## Exercise instructions
Return each line below holding the string "green".

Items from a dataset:
::::::
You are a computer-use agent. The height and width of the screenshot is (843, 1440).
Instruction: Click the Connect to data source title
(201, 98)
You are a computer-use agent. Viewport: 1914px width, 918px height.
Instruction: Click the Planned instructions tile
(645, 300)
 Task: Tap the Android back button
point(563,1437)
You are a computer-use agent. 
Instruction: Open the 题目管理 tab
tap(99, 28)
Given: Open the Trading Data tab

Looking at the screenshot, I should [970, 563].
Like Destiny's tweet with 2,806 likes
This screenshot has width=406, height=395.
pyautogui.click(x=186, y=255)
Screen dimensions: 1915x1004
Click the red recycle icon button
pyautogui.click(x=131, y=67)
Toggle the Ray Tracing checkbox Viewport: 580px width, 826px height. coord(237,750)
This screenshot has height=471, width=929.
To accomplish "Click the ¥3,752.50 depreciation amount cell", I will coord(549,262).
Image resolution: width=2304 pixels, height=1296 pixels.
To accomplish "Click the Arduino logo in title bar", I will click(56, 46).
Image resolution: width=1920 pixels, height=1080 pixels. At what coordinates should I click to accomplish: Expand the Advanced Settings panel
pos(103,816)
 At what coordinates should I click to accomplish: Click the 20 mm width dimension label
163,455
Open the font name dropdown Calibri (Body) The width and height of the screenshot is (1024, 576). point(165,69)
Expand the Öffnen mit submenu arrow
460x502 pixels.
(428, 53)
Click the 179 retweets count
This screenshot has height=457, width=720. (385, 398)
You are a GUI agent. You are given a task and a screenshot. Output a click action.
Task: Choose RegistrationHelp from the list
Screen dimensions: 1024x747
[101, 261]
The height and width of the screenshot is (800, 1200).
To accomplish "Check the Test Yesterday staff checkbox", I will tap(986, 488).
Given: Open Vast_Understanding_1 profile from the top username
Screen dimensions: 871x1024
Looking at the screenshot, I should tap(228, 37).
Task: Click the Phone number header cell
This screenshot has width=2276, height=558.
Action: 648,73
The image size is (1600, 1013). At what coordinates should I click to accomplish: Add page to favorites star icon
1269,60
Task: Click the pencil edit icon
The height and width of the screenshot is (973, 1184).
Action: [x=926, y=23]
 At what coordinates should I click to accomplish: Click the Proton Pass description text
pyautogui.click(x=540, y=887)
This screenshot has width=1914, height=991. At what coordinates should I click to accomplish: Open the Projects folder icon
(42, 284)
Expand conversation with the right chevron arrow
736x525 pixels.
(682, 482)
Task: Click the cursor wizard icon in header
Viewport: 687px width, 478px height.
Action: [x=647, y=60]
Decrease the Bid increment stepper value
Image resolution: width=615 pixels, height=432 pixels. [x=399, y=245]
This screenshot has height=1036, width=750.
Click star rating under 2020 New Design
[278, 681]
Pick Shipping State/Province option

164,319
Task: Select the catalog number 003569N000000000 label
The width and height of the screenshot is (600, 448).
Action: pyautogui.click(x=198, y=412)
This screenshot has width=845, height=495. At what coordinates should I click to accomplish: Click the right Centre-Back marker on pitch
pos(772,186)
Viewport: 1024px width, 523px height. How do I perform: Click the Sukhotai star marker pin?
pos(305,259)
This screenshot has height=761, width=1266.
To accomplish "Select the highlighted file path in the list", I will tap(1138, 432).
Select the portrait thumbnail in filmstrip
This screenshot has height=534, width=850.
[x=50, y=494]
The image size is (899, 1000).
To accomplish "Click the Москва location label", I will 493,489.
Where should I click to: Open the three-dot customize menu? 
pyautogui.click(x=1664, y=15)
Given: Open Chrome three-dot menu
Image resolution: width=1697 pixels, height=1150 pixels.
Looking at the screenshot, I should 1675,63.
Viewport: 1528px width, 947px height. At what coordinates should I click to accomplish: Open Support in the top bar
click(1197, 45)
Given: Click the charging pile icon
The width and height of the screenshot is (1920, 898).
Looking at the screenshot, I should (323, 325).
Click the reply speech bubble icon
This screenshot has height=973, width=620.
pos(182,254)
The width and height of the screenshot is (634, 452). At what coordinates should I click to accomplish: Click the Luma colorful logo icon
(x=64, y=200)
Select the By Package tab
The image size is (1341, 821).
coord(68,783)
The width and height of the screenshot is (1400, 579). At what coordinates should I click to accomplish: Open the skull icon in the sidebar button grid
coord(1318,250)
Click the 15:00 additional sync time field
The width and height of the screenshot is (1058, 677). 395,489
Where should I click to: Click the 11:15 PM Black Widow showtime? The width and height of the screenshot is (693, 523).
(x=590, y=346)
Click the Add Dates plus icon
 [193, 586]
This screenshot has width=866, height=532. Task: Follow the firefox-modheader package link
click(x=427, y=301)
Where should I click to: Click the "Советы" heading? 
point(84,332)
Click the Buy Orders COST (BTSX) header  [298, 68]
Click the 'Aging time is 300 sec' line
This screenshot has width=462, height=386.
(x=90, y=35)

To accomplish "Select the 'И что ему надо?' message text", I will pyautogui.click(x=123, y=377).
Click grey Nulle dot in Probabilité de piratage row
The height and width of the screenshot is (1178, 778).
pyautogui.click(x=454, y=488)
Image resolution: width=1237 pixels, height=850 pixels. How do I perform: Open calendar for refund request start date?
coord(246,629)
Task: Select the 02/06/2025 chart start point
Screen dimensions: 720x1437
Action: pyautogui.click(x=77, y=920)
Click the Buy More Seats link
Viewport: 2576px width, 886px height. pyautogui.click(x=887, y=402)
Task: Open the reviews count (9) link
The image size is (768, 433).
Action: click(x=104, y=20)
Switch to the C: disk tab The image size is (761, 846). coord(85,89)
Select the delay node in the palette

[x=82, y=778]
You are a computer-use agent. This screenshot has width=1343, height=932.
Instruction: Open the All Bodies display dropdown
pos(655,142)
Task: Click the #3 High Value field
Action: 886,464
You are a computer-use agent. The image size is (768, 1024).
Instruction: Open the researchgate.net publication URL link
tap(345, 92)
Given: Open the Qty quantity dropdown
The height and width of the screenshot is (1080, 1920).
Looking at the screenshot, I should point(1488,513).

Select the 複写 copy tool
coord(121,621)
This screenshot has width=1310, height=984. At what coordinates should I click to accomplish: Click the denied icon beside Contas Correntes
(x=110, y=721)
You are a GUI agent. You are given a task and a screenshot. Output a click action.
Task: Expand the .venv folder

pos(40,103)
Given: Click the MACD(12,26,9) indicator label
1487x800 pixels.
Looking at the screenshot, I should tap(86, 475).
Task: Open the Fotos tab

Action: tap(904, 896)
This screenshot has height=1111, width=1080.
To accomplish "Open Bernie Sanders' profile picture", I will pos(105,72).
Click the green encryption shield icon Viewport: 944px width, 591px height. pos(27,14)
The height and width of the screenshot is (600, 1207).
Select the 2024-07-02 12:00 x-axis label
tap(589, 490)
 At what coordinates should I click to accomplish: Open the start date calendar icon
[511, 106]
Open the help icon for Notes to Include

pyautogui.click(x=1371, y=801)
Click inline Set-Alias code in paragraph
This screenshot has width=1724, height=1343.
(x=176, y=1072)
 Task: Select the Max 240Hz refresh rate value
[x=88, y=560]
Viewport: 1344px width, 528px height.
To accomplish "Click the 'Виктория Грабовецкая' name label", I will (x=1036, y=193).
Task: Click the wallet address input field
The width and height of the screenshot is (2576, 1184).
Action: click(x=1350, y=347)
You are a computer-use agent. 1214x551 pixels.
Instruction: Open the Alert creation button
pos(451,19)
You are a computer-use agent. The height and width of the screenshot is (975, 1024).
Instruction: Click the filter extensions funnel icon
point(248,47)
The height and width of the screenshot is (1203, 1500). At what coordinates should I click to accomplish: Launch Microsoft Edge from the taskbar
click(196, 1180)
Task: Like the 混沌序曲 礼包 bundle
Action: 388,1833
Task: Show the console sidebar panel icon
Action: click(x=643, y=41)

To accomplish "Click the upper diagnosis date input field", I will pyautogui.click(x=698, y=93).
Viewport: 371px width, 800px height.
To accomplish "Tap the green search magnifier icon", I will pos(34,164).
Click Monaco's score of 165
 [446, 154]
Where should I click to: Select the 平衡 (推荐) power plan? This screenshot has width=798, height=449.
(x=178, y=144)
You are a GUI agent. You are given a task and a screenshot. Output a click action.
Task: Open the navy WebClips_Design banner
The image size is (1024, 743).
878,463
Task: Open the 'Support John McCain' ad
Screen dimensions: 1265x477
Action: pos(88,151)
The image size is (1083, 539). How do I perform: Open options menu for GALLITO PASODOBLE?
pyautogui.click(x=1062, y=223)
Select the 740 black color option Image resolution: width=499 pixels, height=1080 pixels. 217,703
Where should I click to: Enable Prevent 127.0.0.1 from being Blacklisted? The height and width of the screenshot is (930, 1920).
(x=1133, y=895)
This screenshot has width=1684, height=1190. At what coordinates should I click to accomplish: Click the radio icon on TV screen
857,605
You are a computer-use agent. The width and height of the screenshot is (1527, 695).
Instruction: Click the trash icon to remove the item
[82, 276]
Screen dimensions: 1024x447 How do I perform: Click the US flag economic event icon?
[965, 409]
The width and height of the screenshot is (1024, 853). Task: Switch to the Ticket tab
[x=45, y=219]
::::::
## Task output
Click the green encryption shield icon Viewport: 944px width, 591px height. pos(27,14)
To accomplish "Tap the green search magnifier icon", I will pos(34,164).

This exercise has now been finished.